▶ Task statement
The word "screenshot" marks the lines to keep; find each one in the data and copy it.

▶ Source data
┏━━
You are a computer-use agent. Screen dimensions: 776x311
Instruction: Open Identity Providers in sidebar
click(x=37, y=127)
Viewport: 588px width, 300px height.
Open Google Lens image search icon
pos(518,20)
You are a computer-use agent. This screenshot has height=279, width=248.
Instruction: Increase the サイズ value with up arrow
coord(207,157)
┗━━
┏━━
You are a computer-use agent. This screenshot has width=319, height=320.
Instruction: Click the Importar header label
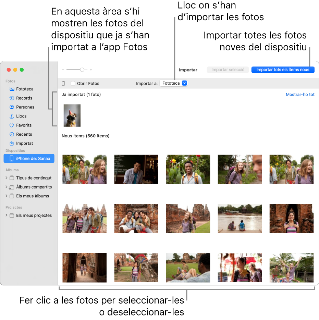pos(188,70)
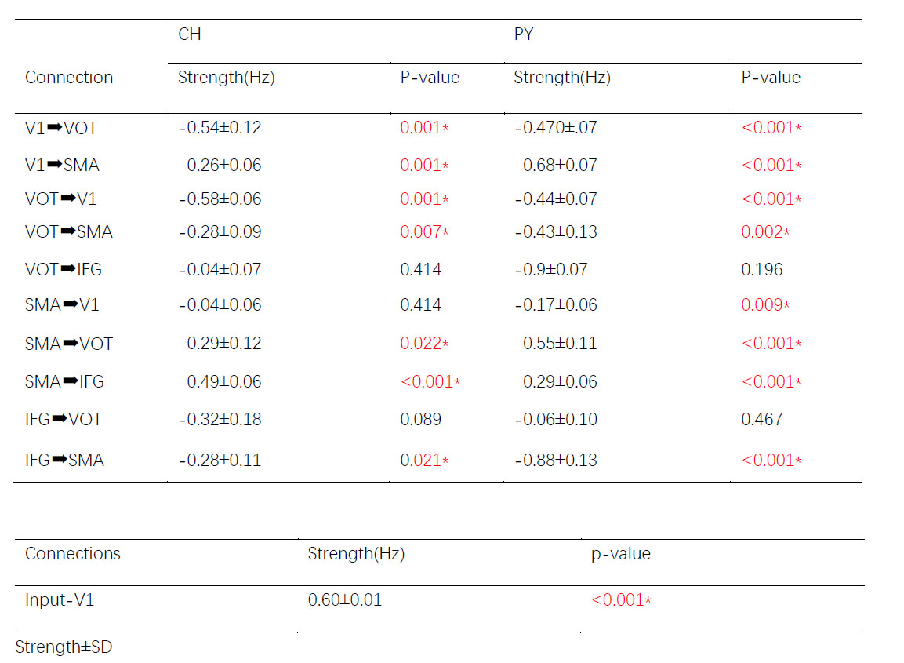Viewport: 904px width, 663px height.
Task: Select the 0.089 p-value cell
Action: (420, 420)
┗━━
▶ Answer section
You are a computer-use agent. This screenshot has height=279, width=248.
You are a computer-use agent. This screenshot has width=319, height=320.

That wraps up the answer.